Adventures in the First Person

Life and Death in the Valley of the Moon

By Madeleine Martindale ’84

Madeleine Martindale

High in the wild remote Khumbu region of Nepal, at an elevation of 14,500 feet above sea level, lies an area known as the Valley of the Moon. In this landscape—stark, windswept, and stunningly beautiful—the Himalayan Rescue Association operates a health aid post in the village of Pheriche. This is the highest permanent clinic in the world, and despite its humble beginnings (originally it was housed in a dirt-floor yak hut) and its lack of modern medical equipment, the clinic is renowned among mountaineers for the lives the medical staff there have saved.

The aid post consists of several exam rooms, a small pharmacy closet, and living quarters for a staff of five.

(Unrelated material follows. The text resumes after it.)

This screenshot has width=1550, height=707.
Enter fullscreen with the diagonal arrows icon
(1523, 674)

There are no lab or radiology services and the autumn temperatures at night hover around 0°F. Solar panels and a windmill generate enough electricity to recharge small electronics, support electric lights, and power two prized oxygen concentrators. The medical equipment has mostly come from international donors and research studies over the years, resulting in an eclectic collection that includes an ancient hyperbaric chamber, chest tubes, IV antibiotics, and an ECG machine.

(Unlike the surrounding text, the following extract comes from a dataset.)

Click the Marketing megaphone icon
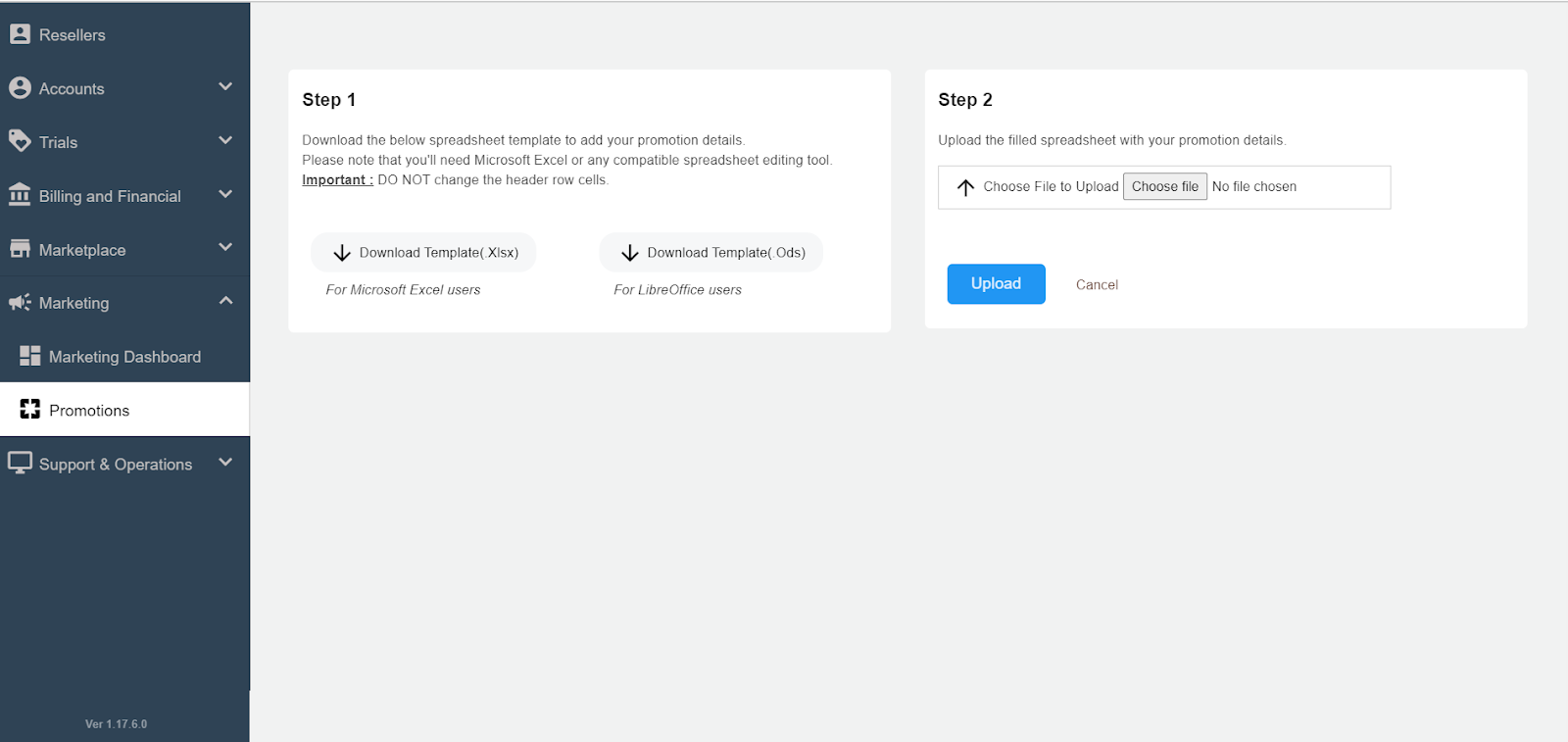Screen dimensions: 1568x742 click(x=20, y=302)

It is difficult to convey the sheer remoteness of this location. There are no wheeled vehicles of any kind in the Khumbu; goods are transported by yak and porter. Rugged high-altitude horses can be rented for a few hundred dollars, but the ascents and descents are mostly too steep for carrying Westerners. The nearest airstrip is several days away, often shut down by bad weather. If a patient cannot manage the long and brutal hike to the nearest medical facility, a clinic in Kunde at 12,000 feet, the only remaining option—weather permitting—is evacuation by helicopter, which costs about $5,000, paid “up front” by credit card or cash.

The aid post was founded in 1973 to reduce casualties in the Nepal Himalayas. During the fall and spring trekking seasons, the clinic is staffed by two volunteer physicians, a Sherpa or Nepali medical assistant, and a cook. Medical care for locals is free or nearly free; foreigners are asked to pay. About half the 350+ patients seen at Pheriche each season are Nepalese, many of them lowlanders who suffer from the same problems with altitude as foreigners, made worse by the stresses of working with inadequate equipment and clothing, carrying heavy loads, and meeting the demands, however un­reasonable, of their employers.

Working solo one afternoon, I received a call from a trekking company in Kathmandu. One of their porters had fallen almost 1,000 feet from a high pass to the east of the clinic. The trekkers he was working for had watched him fall, saw that he was alive but injured, and then abandoned him there in favor of their adventure trekking goals. Sadly, not an unusual scenario. Admitting the prognosis was poor, the company’s owner requested that I trek to the site “to provide moral support” in the porter’s last hours.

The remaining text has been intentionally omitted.